Monday, March 7, 2011

How hot can a nuclear reactor get?

Quitaque

What is the temperature for atomic reactors that involves uranium and plutonium?



Acworth

The steam coming from a nuclear reactor is about 450°C. Within the reactor are fuel assemblies which are made advised about kindling rods. Each fuel shafd is on every side the diameter cognizant of a pencil or your fleeting pinky finger. The outwabd of the rod is a zirconium alloy. Inside the rod is a nosegay of uranium oxide pellets. Each rod is about 12 feet long. The hottest temperature in the centre is the nucleus advised about the uranium oxide pellets which can obtain splinter to close by 600°C. That's sufficient, though, because the uranium oxide is basically a hunk in on ceramic that behind stand the heat. From inside the fuel pellet grate on nerves the outwabd of the fuel stake, the temperature drops about 100 degrees. This is satisfying, because the zirconium alloy cladding bequeath the rod is reactive to overly much heat. (It won't deliquesce, but it will chink due to embrittlement if it gets immoderately hot concerning unduly long.) All that heat goes into the water cooling the core.

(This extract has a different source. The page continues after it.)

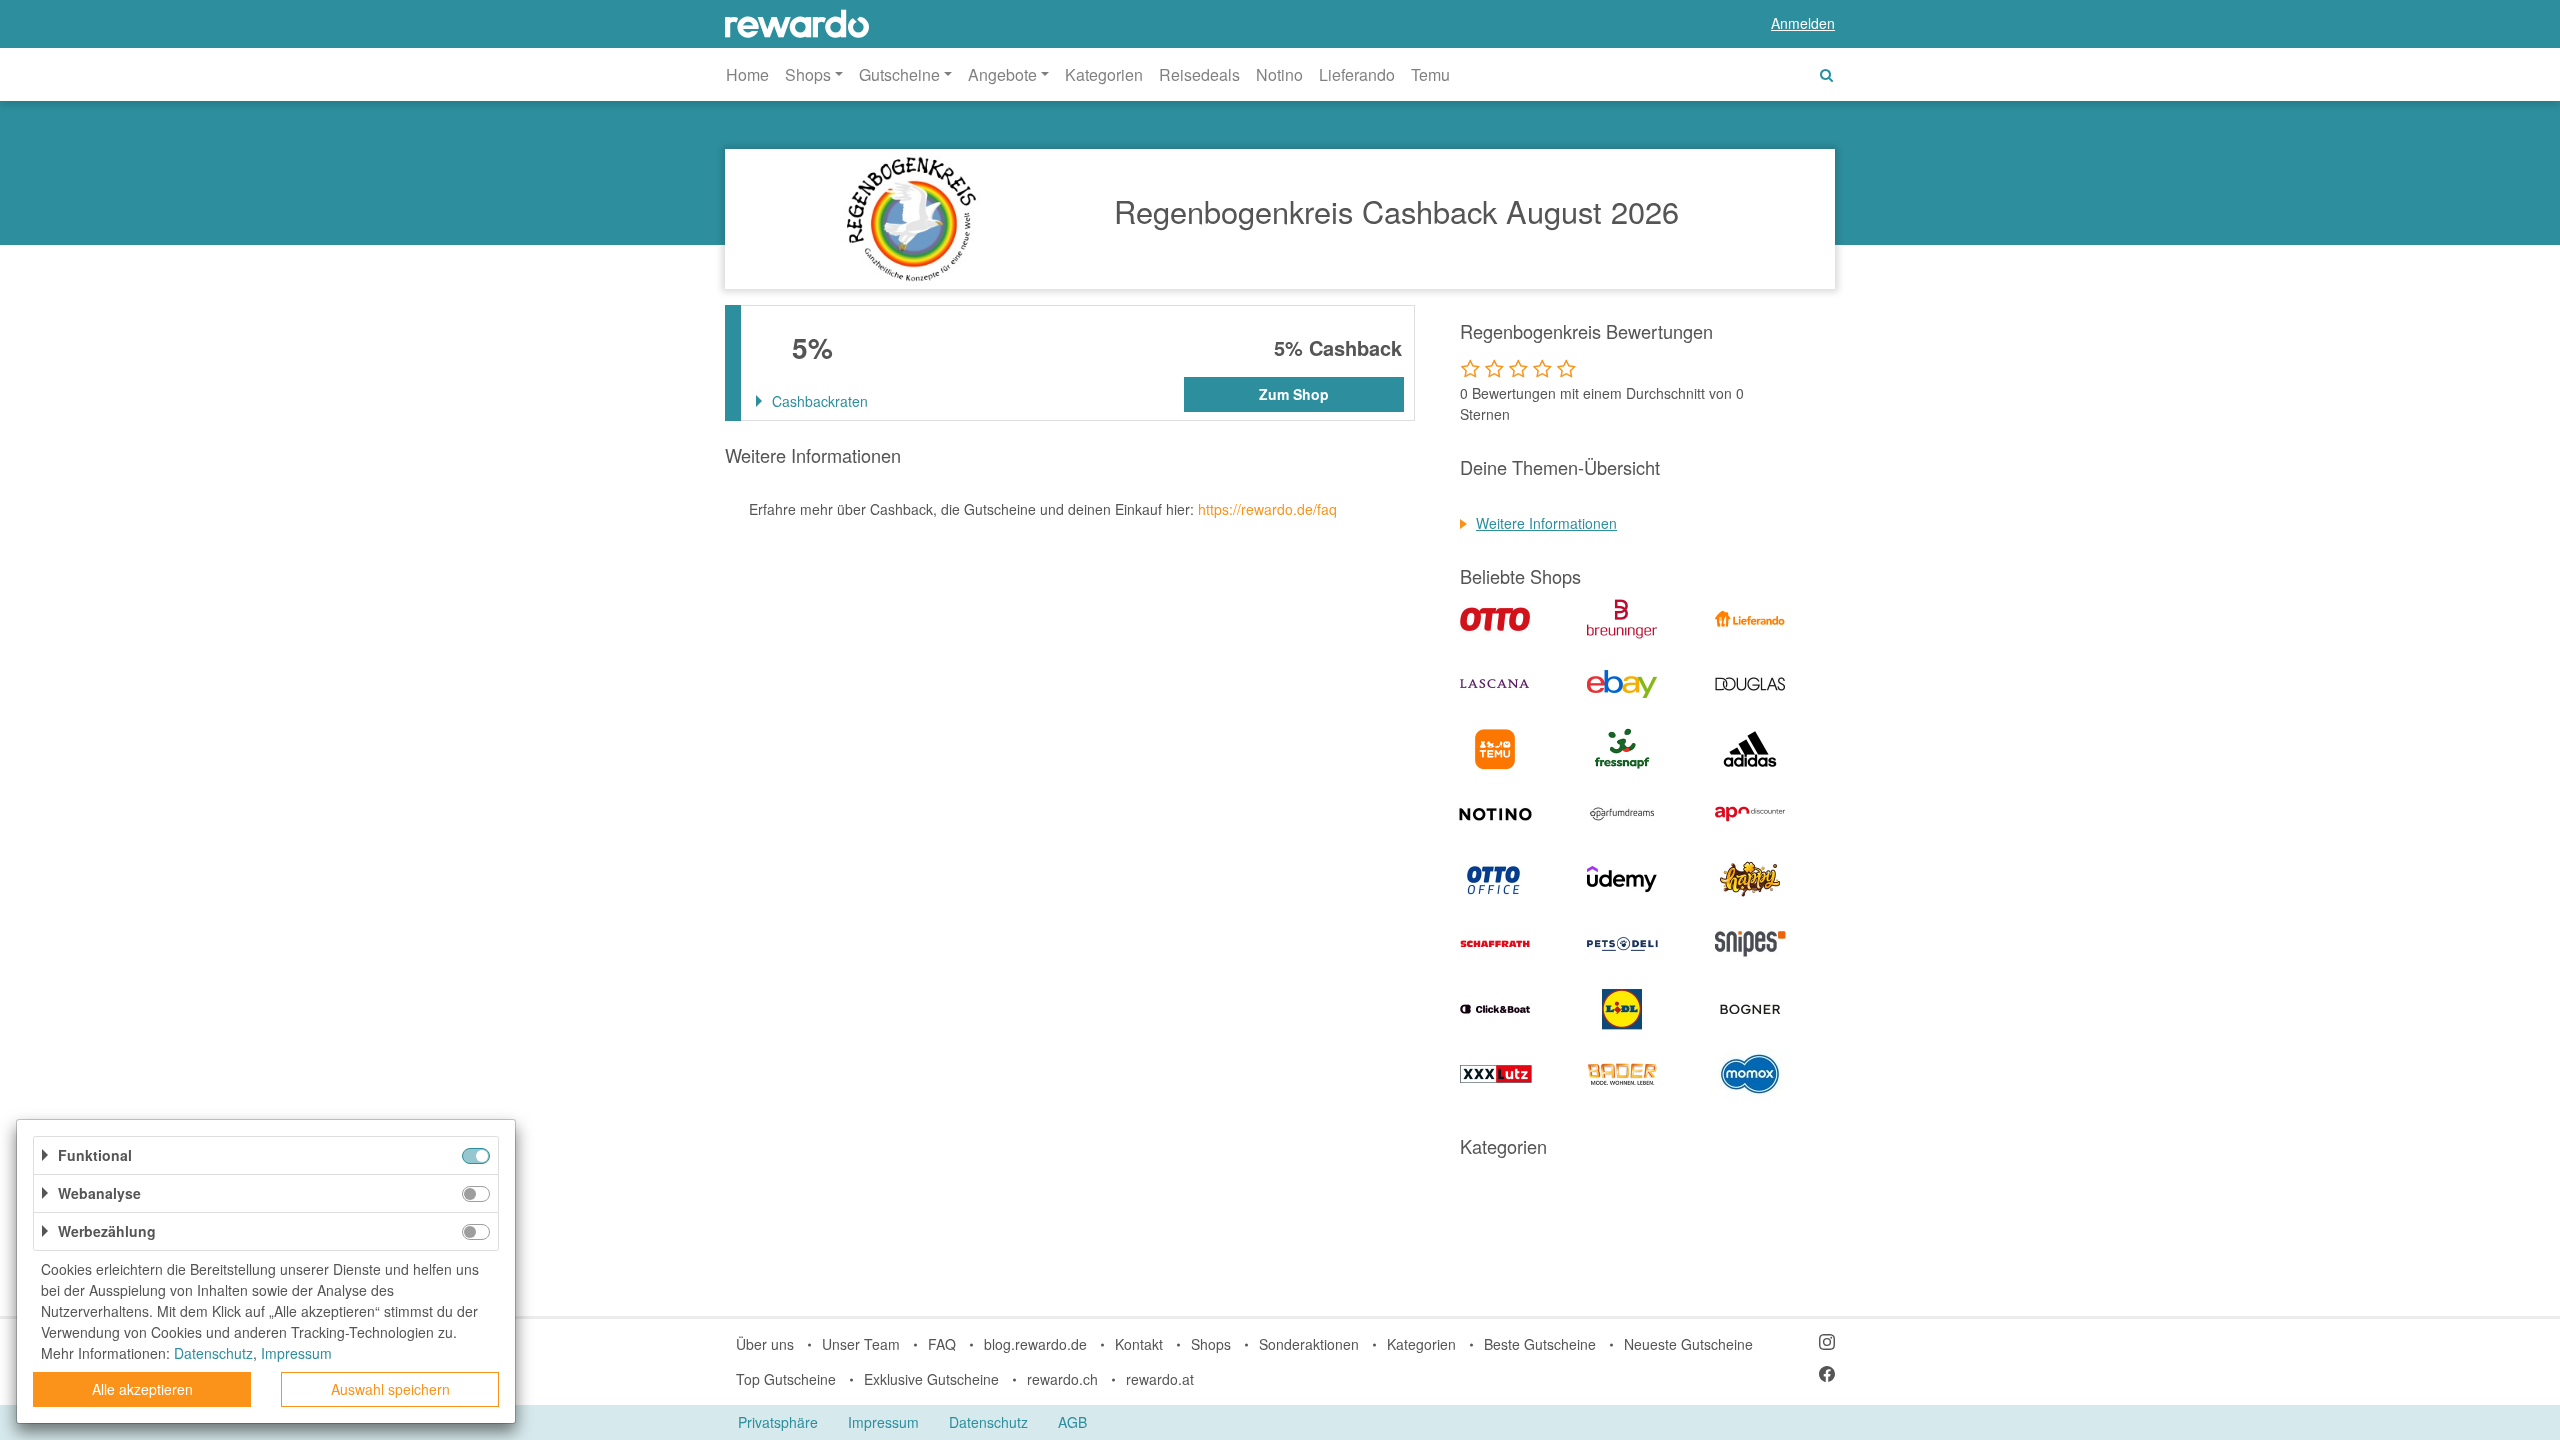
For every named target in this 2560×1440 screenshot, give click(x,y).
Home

The water is under spur, to confirm sure it doesn't boil. (Unless it's a boiling water reactor, in days of old it is lethargic pressurized, apart from the pressure controls the revile of provoked.)Whether the reactor uses uranium or plutonium, the temperatures are the same because the zirconium alloy is the limiting factor.



Melbourne

Depends on the type of fission reactor. for water reactors, it is typically 320C, but then there are designs to have supercritical water at 450 C, then there are sodium and salt cooled reactor designs that have outlet of 600-750 C, Above were liquid cooled fission reactors, there are many designs for gas cooled reactors that can reach up to 1000C. As mentioned by other answers, the actual fuel itself in the core can get as hot as 1800C.



Bonnieville

It depends on the reactor design and what component you're measuring. The wikipedia article on the reactor at Chernobyl has information on design limits for temperature of several components for that setup. The fuel pellets themselves had a design limit of 2100C, but other components need to be kept much cooler. http://en. wikipedia. org/wiki/RBMK



Orangetree

So they dont melt everything Nuclear reactors have to stay at a certain temperature but of they really wanted to im sure they coudl make them as hot as the surface of the sun.